4. Uji sensori a. Warna Hasil analisis uji Duncan warna nata de corn yang tertinggi dihasilkan pada sampel air rebusan jagung dengan penggunaan gula pasir sebanyak 10% dengan nilai rata-rata 3.46, dimana warna yang dihasilkan yaitu putih (Lampiran 3.8). Warna yang dihasilkan nata de corn sekilas terlihat sama dengan perlakuan kontrol, yaitu nata de coco. Pada proses pasca panen nata, warna yang dihasilkan putih kekuning-kuningan namun setelah diberi perlakuan perebusan guna menghilangkan aroma asam yang terbentuk selama proses fermentasi, warna nata yang awalnya kekuning-kuningan berubah menjadi putih gading. Hal ini disebabkan karena kandungan karatenoid pada jagung terdegradasi akibat proses pemanasan. Menurut Wahyuni dan Widjanarko (2008), kandungan karoten akan menurun seiring dengan meningkatnya suhu dan lama waktu pemasakan. Hal ini disebabkan karena karoten terdegradasi akibat proses oksidasi pada suhu tinggi yang menyebabkan struktur karoten tidak stabil. Warna kuning pada jagung manis yang dijadikan bahan dasar atau media dalam pembuatan nata juga mempengaruhi hasil akhir warna nata. Hal ini disebabkan

adanya kandungan karatenoid pada jagung. Menurut Wahyudi (2005) jagung kuning mengandung karatenoid berkisar antara 6,4-11,3 µg/g, 22% di antaranya adalah betakaroten dan 51% kriptosantin.

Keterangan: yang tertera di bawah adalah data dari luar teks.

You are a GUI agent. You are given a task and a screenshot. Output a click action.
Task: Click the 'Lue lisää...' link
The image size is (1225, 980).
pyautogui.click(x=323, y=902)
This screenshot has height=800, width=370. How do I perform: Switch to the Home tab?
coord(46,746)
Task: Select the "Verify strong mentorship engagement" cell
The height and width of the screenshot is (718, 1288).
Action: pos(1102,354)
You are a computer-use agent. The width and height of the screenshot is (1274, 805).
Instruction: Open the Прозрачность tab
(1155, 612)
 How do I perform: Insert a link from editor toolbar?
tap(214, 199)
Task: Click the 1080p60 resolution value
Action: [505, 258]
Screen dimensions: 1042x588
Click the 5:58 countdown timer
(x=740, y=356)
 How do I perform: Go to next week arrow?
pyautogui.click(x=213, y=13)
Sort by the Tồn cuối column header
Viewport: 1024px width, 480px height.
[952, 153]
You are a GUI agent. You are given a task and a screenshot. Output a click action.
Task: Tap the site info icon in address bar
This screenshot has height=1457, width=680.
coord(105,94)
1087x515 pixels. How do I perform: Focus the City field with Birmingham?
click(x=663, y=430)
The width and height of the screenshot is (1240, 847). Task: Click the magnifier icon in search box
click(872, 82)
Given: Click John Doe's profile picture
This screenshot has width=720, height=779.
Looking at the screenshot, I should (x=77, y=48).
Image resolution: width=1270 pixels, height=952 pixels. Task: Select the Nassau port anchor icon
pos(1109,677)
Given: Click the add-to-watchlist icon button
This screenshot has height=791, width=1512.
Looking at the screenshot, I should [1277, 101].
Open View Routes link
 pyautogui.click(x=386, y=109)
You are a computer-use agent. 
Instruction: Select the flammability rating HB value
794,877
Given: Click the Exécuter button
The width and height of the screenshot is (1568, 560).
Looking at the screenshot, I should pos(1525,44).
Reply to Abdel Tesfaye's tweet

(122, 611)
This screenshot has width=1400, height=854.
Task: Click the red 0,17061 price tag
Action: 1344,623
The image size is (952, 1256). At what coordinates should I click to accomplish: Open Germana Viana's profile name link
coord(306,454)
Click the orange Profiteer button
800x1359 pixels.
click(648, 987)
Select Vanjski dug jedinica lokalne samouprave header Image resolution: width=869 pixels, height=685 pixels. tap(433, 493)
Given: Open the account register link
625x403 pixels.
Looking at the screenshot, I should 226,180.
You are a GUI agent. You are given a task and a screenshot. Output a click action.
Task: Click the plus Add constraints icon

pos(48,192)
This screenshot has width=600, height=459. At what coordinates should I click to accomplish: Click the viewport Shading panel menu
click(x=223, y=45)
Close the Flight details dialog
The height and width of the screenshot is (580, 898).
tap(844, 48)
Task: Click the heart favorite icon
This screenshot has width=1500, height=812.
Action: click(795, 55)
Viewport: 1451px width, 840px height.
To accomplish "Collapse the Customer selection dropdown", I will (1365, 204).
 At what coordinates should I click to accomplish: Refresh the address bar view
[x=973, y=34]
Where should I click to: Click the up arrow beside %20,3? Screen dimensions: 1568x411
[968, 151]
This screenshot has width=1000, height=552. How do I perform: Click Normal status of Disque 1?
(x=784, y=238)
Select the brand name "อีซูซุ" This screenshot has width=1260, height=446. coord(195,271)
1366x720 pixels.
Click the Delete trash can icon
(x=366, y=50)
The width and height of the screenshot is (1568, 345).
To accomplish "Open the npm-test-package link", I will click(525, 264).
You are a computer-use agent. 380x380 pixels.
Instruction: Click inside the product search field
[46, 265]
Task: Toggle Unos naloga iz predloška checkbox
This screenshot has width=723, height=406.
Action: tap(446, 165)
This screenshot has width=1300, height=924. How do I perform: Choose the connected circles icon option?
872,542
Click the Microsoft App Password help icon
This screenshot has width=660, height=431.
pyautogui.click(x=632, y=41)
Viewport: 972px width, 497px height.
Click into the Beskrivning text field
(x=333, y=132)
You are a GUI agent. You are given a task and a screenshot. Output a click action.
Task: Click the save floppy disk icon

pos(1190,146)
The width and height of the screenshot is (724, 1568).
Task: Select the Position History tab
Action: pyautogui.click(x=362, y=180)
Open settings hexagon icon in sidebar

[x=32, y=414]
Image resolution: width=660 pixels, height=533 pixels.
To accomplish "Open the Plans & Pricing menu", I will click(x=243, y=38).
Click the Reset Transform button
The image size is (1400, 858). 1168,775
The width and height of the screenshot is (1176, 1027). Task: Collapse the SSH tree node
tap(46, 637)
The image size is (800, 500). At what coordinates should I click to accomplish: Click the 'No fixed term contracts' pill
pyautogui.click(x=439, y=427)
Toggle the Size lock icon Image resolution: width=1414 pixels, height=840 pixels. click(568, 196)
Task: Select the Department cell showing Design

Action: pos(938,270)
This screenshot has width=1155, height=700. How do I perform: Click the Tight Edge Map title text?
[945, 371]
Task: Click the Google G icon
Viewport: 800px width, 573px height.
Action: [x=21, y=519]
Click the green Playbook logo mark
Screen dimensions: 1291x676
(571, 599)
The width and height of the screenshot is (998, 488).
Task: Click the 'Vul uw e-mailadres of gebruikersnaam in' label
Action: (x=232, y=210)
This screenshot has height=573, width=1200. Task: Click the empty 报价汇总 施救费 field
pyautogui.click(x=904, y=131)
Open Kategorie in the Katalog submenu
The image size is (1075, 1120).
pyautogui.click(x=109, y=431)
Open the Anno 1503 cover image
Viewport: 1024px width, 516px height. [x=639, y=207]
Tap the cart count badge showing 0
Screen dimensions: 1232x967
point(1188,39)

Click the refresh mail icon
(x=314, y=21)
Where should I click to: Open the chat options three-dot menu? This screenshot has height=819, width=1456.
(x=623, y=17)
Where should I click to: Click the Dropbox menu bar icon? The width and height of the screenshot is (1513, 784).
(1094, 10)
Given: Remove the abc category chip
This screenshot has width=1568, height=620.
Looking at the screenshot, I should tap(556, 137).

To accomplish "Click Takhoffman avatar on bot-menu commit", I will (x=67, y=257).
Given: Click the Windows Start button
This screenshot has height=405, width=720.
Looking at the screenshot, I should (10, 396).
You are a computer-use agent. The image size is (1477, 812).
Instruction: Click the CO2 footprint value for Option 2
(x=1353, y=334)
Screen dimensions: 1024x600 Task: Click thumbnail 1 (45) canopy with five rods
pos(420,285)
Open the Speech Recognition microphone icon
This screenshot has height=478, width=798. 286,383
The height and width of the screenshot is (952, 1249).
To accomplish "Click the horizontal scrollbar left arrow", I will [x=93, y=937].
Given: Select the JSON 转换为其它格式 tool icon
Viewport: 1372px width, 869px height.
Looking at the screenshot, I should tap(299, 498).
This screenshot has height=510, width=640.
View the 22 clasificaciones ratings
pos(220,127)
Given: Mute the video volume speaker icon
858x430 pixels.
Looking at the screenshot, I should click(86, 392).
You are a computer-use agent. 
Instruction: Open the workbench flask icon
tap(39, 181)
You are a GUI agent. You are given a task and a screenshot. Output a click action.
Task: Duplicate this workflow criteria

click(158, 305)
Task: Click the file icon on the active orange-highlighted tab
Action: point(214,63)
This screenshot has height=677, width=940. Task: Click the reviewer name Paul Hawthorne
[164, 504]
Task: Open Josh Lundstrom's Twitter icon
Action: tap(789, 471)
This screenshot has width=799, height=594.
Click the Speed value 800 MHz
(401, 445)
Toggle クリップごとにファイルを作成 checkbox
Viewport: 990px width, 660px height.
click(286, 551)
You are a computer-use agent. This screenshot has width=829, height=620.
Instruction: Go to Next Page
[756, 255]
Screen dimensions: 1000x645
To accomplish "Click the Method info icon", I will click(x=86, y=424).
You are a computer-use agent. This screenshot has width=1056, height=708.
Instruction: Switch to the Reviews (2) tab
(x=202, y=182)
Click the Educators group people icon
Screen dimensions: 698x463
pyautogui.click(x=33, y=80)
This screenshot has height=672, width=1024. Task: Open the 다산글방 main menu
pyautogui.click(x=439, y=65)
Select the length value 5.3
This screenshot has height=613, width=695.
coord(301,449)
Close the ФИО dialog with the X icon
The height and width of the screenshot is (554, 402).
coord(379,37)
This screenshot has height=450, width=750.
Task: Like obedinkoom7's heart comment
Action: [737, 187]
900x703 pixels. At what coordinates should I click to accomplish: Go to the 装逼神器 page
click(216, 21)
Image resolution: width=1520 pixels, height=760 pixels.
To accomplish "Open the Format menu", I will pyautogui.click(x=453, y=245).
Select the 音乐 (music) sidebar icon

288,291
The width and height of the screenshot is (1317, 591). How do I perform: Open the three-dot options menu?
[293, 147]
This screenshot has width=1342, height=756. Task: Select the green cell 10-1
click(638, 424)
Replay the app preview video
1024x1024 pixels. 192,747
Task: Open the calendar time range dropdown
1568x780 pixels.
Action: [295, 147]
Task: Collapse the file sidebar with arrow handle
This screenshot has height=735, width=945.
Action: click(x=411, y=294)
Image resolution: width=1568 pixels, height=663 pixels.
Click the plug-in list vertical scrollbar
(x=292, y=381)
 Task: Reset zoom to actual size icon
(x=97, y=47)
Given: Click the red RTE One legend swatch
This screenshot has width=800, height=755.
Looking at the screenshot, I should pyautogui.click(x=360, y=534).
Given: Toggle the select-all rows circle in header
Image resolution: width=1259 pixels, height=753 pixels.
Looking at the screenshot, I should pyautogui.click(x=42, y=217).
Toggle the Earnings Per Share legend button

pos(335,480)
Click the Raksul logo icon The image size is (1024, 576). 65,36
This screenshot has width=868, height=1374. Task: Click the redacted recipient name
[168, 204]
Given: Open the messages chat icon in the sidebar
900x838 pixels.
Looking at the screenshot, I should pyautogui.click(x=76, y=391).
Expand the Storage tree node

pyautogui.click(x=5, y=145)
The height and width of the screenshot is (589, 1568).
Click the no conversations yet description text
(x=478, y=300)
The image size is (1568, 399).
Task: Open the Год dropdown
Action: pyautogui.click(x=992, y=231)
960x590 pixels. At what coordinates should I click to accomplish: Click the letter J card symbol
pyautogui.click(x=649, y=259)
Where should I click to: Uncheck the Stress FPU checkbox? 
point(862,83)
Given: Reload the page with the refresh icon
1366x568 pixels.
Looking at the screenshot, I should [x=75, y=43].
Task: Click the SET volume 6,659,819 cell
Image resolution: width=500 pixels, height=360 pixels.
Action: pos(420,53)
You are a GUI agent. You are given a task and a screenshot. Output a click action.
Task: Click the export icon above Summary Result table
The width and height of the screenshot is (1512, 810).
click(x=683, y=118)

Jagung kuning mengandung karotenoid berupa lutein dan zeaxanthin. Penilaian konsumen berkisar dikreteria agak suka, perbedaan hanya pada media yang digunakan dalam pembuatan nata. Faktor yang mempengaruhi warna yaitu sumber karbon, seperti diketahui sebelumnya bahwa sumber karbon pada pembuatan nata yaitu gula pasir dan gula reduksi alami pada air rebusan jagung atau air kelapa. b. Rasa Hasil analisa uji Duncan terhadap rasa nata yang dihasilkan diperoleh nilai tertinggi dari perlakuan air rebusan jagung dan gula pasir 10% dengan nilai rata-rata sebesar 3,92 (Lampiran 3.10). Aroma berbanding lurus dengan rasa, hasil terendah terhadap rasa nata diperoleh dari perlakuan konsentrasi gula 20% dengan medium air rebusan jagung manis dan kontrol (nata de coco). Rasa asam yang cukup kuat menyebabkan panelis kurang menyukai perlakuan penggunaan 20%, seperti diketahui penggunaan sumber karbon yang tinggi menyebabkan pembentukan asam yang tinggi pula. Astari (2018) glukosa yang ditambahkan akan dijadikan energi dan sisanya akan diubah menjadi asam asetat sehingga dapar mempengaruhi nata. Semakin banyak pemanbahan gula maka nata akan semakin tinggi kandungan asam asetat yang terdapat pada media. Semakin banyak asam asetat yang terbentuk membuat rasa nata cenderung asam sehingga membuat konsumen tidak tertarik terhadap rasa tersebut.

Sampel dalam penelitian ini setelah dipanen dilakukan perendaman selama tiga hari dan selanjutnya direbus sebelum disajikan kepada panelis sehingga produk yang diperoleh rasanya tawar hingga agak manis dikarenakan kandungan gula dari jagung manis sendiri cukup tinggi. Kandungan gula pada jagung manis berkisar 3,2 g sedangkan pada air kelapa berkisar 2,6 g. Kandungan gula reduksi yang terdapat pada jagung serta penggunaan gula pasir yang cukup, yaitu 10% dengan medium air rebusan jagung menghasilkan rasa manis nata yang paling disukai oleh panelis.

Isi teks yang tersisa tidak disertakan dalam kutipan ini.